La pobreza invisible

RECONOZCO que me he perdido en los dogmas de lo políticamente correcto, en las reglas nuevas del buen ciudadano, y que quizá ya no estoy capacitado para entender cuándo debo callar mis sentimientos. Probablemente sea absurdo -y censurable- que me continúen irritando conductas tenidas hoy por lógicas y hasta ejemplares. Pero -antiguo e irrecuperable que es uno- aún me enfurece la estupidez y la hipocresía de una sociedad que pretende inexistente lo que ordena oculto, que se enorgullece de esconder tras la falacia de su decretada felicidad cuanto afee la gloria impermeable de sus logros.

La noticia es de aquí, aunque la sé repetida y tozuda en las cuatro esquinas del primer mundo. Los vecinos de un barrio de Sevilla se han quejado airadamente porque, dada la cercanía de un albergue municipal, tienen que soportar que los pobres deambulen por sus calles. Les deprime, dicen, la visión descarnada de la miseria. No la consideran, además, adecuada para la idónea educación de sus hijos, ésa que no puede perturbarse ni entretenerse en el fracaso, seguramente merecido, de quienes no comparten ventura. Han propuesto, incluso, que se sustituya el escalón del propio edificio por una rampa inclinada -¡cuánta sensibilidad y cuánto ingenio!- porque los indigentes "lo utilizan de banco para sentarse o acostarse", un lujo que, obviamente no les corresponde.

Con todo, lo verdaderamente descorazonador es la respuesta política. Anuncia la delegada competente que, hechas las obras previstas, los alrededores de tales instalaciones "volverán a la normalidad". ¿A la normalidad? ¿A qué normalidad? ¿A ésa que se empeña en ignorar la realidad sangrante y penosa de los desheredados? ¿A la que se complace y se conforma con prohibir la exhibición de su fealdad e inmisericordemente los destierra extramuros? ¿A la artificial y falsa que simula una comunidad solidaria, equitativa y próspera?
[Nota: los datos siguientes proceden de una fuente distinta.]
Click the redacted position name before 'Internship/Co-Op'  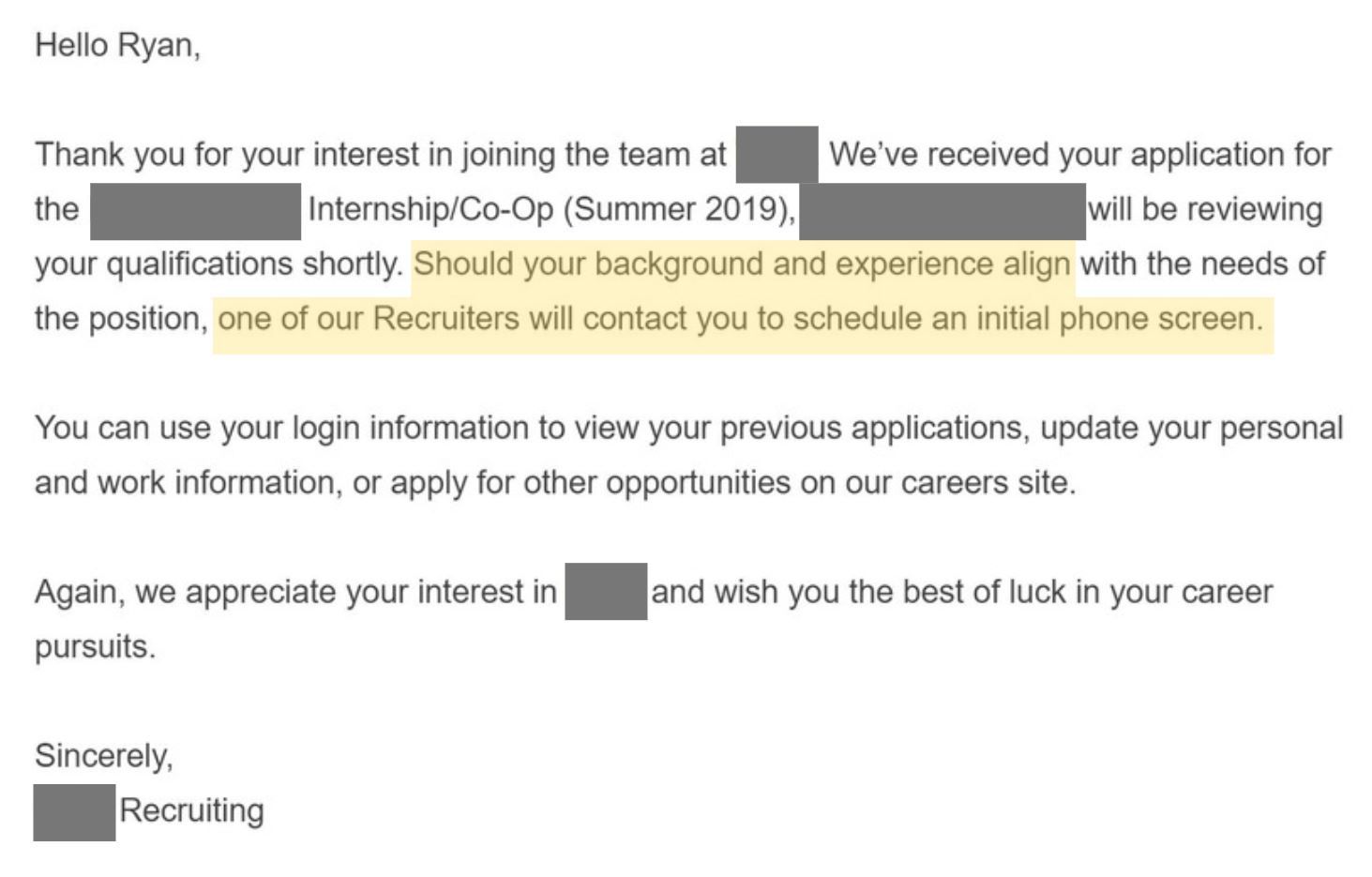195,211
Olvidan todos que quien se niega a ver a los otros, a los que sobreviven en la ciudad imperfecta y hostil que late amordazada bajo el manto iluso de nuestros orgullos, sufre la peor de las cegueras. Ésa que nos impide identificar -y compadecer- a aquéllos que rebuscan su pan entre nuestras sobras. Que no nos deja aprender, también, el imperio del azar y nuestra humanísima vulnerabilidad frente a él. Que, al cabo, no nos permite interrogarnos sobre la justicia de un sistema que entierra con tanto esmero y tanta malicia las almas moribundas de sus incontables víctimas.
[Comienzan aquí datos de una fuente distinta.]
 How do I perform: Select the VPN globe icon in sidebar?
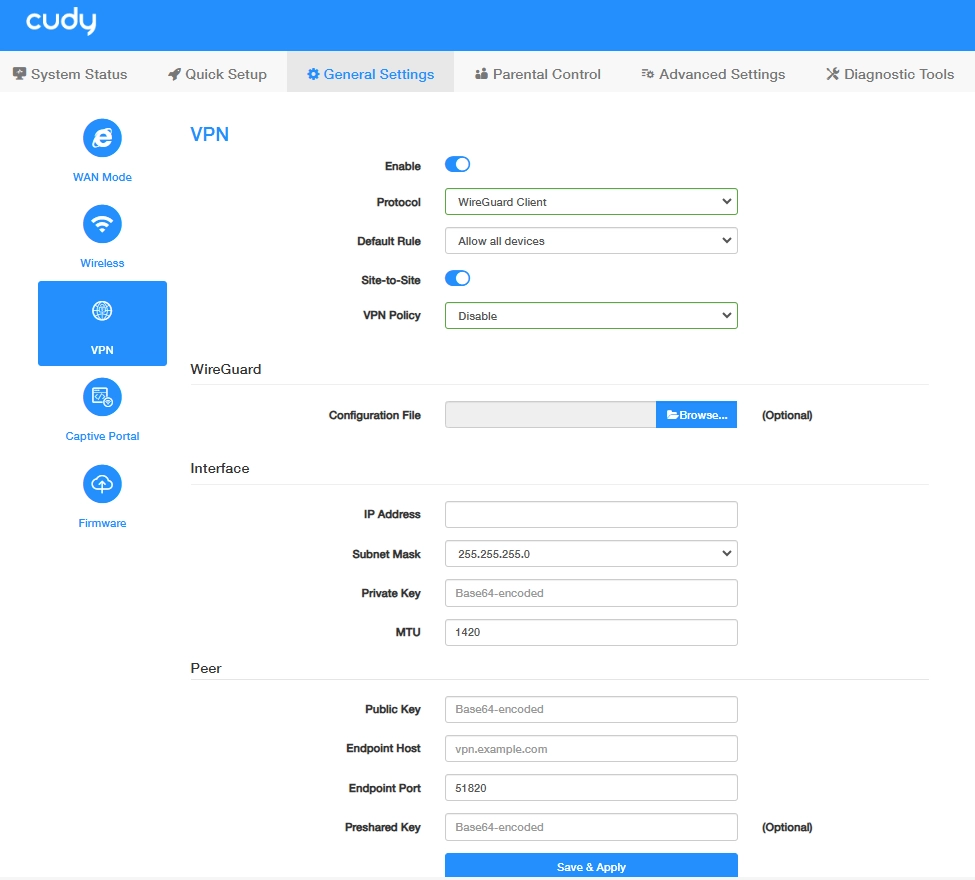102,310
Lecciones que me siguen pareciendo esenciales para avisarnos de lo que somos, de la crueldad de nuestros egoísmos, de la tambaleante legitimidad de nuestros privilegios, del humo efímero que nos venden y compramos. Un testimonio, creo, exacto y maldito que, por supuesto, ni su dignidad ni la nuestra permiten fingir invisible.